►

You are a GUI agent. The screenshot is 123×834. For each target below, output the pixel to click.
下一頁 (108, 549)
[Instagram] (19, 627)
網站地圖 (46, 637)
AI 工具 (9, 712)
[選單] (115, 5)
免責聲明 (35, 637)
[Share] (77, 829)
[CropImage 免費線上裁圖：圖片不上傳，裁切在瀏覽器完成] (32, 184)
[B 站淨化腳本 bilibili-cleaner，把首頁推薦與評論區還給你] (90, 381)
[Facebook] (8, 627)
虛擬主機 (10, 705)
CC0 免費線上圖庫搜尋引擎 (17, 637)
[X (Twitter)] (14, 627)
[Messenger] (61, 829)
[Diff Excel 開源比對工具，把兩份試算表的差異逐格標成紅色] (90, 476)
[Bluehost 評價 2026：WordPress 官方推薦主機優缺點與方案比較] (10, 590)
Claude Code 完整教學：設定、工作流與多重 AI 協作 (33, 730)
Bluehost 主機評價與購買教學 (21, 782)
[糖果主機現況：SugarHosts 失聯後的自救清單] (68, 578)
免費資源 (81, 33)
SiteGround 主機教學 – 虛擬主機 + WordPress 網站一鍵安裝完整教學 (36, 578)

◄

Rewrite all of the lines above, swapping every "Bluehost" for "A2 Hosting" and leaving everything else unchanged.

== RESULT OF THIS TASK ==
You are a GUI agent. The screenshot is 123×834. For each target below, output the pixel to click.
下一頁 (108, 549)
[Instagram] (19, 627)
網站地圖 (46, 637)
AI 工具 (9, 712)
[選單] (115, 5)
免責聲明 (35, 637)
[Share] (77, 829)
[CropImage 免費線上裁圖：圖片不上傳，裁切在瀏覽器完成] (32, 184)
[B 站淨化腳本 bilibili-cleaner，把首頁推薦與評論區還給你] (90, 381)
[Facebook] (8, 627)
虛擬主機 (10, 705)
CC0 免費線上圖庫搜尋引擎 (17, 637)
[X (Twitter)] (14, 627)
[Messenger] (61, 829)
[Diff Excel 開源比對工具，把兩份試算表的差異逐格標成紅色] (90, 476)
[A2 Hosting 評價 2026：WordPress 官方推薦主機優缺點與方案比較] (10, 590)
Claude Code 完整教學：設定、工作流與多重 AI 協作 (33, 730)
A2 Hosting 主機評價與購買教學 (21, 782)
[糖果主機現況：SugarHosts 失聯後的自救清單] (68, 578)
免費資源 (81, 33)
SiteGround 主機教學 – 虛擬主機 + WordPress 網站一鍵安裝完整教學 (36, 578)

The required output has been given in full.